• [Entries provided]
━━━━━━━━━━━━━━━━

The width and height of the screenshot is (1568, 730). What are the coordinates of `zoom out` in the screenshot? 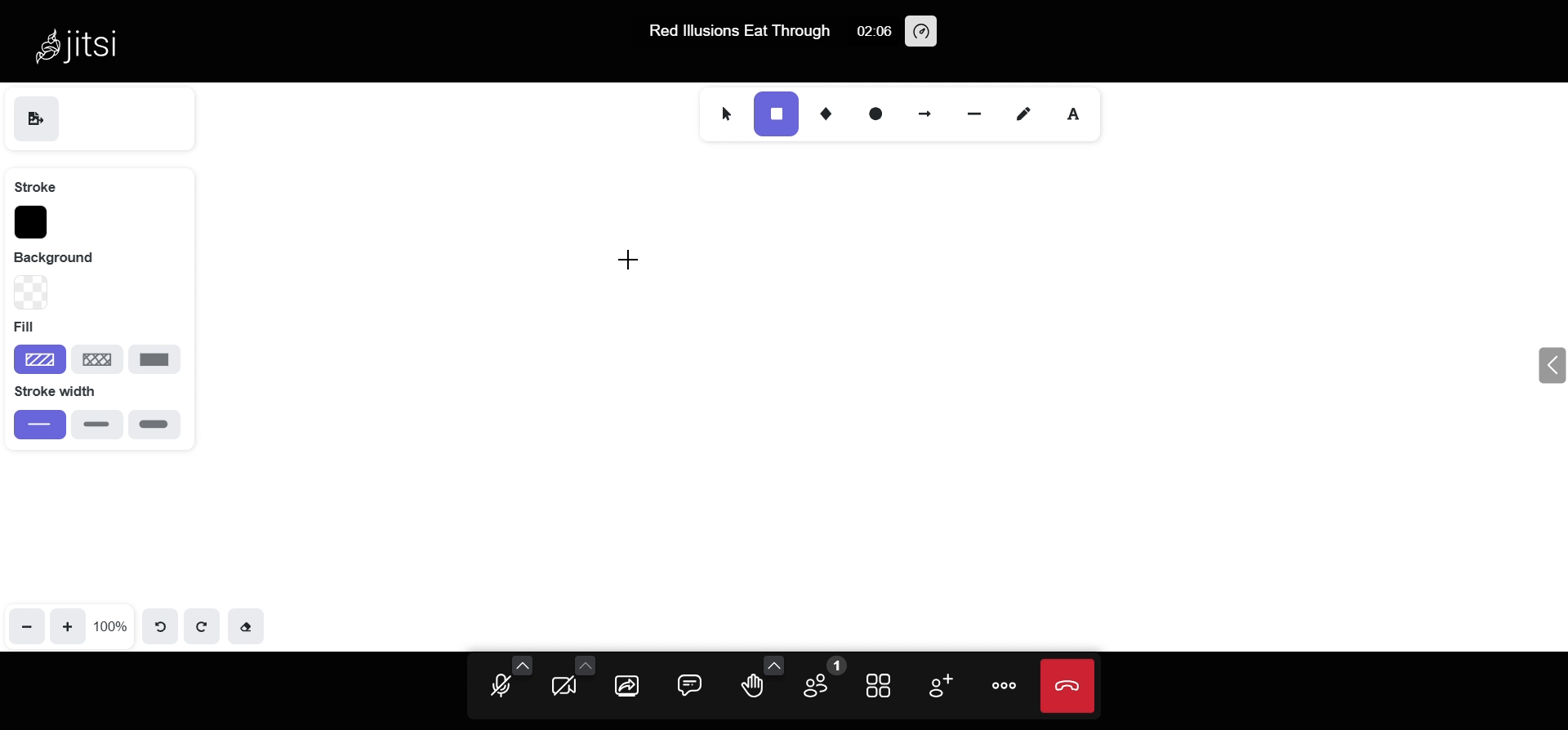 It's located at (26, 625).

━━━━━━━━━━━━━━━━

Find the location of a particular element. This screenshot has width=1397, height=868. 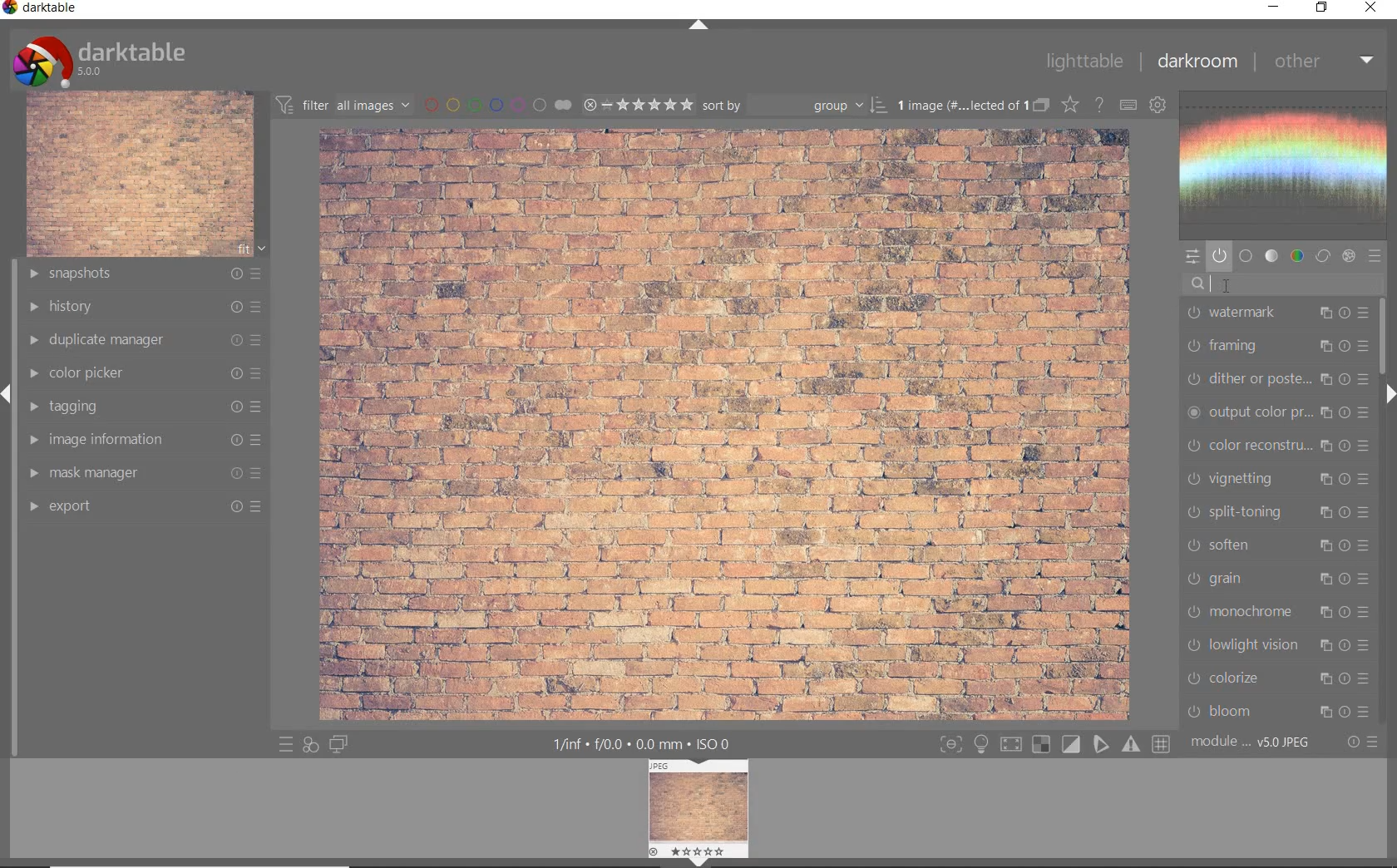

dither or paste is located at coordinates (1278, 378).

━━━━━━━━━━━━━━━━

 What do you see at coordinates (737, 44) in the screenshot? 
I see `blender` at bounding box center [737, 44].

━━━━━━━━━━━━━━━━

• [The problem]
Retype the listing from the line containing "Find the location" through the line containing "dither or paste", keeping both of those lines and every line between them unchanged. Leave the pictures out of your answer.

• [Final result]
Find the location of a particular element. This screenshot has width=1397, height=868. 

dither or paste is located at coordinates (1278, 378).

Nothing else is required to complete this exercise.